Use Case: Consider you need to find Martha’s average sales.

Formula: =AVERAGEIF(Sales_Manager,”Martha”,Sales_Amount)

excel database functions averageif

 

AVERAGEIFS: Averaging with Multiple Criteria

The AVERAGEIFS function extends the capabilities of AVERAGEIF by allowing you to calculate averages based on multiple criteria.

Syntax: =AVERAGEIFS(average_range, criteria_range1, criteria1, [criteria_range2, criteria2, …])

    • average_range: Required. The range to average.

    • criteria_range1: Required. The ranges to check against the corresponding criteria.

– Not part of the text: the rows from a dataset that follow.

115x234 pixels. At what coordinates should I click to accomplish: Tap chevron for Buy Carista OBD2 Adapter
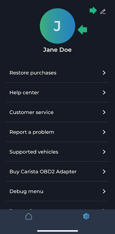(x=104, y=172)
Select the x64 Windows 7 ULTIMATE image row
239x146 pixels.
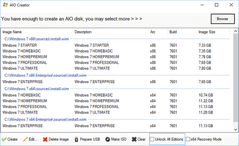(116, 112)
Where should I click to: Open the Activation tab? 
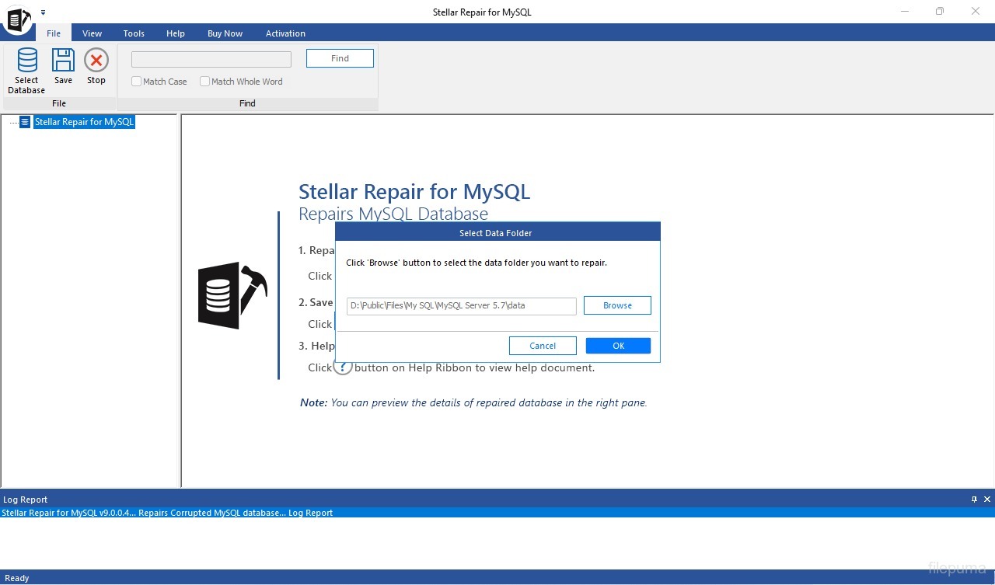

    • criteria1: Required. The conditions to be met.

    • criteria_range2, criteria2, …: Optional. Additional ranges and their associated criteria. Up to 127 range/criteria pairs are allowed.

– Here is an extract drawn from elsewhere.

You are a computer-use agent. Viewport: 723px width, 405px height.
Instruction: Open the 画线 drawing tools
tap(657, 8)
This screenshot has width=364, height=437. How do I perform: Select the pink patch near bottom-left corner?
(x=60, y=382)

Use Case: Suppose you need to find the average sales for Martha as a sales manager in the East region.

Formula: =AVERAGEIFS(Sales_Amount,Sales_Manager,”Martha”,Region,”East”)

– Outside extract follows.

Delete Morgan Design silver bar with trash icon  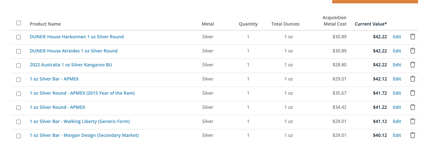(x=413, y=135)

excel database functions averageifs

 

 

Excel Lookup Functions

In databases, lookup functions make use of a lookup table to map keys to values. Keys are unique and no value appears more than once. For example, a table connecting author names to their IDs is a lookup table. In this case, lookup functions are used to retrieve an author’s name using their ID. 

In this section, we will investigate Excel’s lookup functions that are frequently used to connect two or more tables that can be used for implementing more sophisticated business logic and data analytics.

CHOOSE

The CHOOSE function works much similarly to the Python list indexing operator. It returns a value from a list of values.

Syntax: CHOOSE(index, value1, [value2], …)

    • index: Required. Specifies the index of the value in the list to be returned.

    • value1: Required. The first element of the list.

    • value2, value3,…: Optional. Additional elements of the list.

Use Case: In a newer version of our sales dataset, we have a column containing codes of sales managers instead of thei names along with a lookup table. We need to have a column of names instead.

excel database functions choose

 

Formula: =CHOOSE(B2,$J$4,$J$5,$J$6,$J$7)

excel database functions using choose

 

VLOOKUP (Vertical Lookup)

VLOOKUP searches for a value in the first column of a table or range and returns a corresponding value from another column.

Syntax: VLOOKUP (lookup_value, lookup_table, col_index, [range_lookup])

    • lookup_value: Required. The value we want to look up.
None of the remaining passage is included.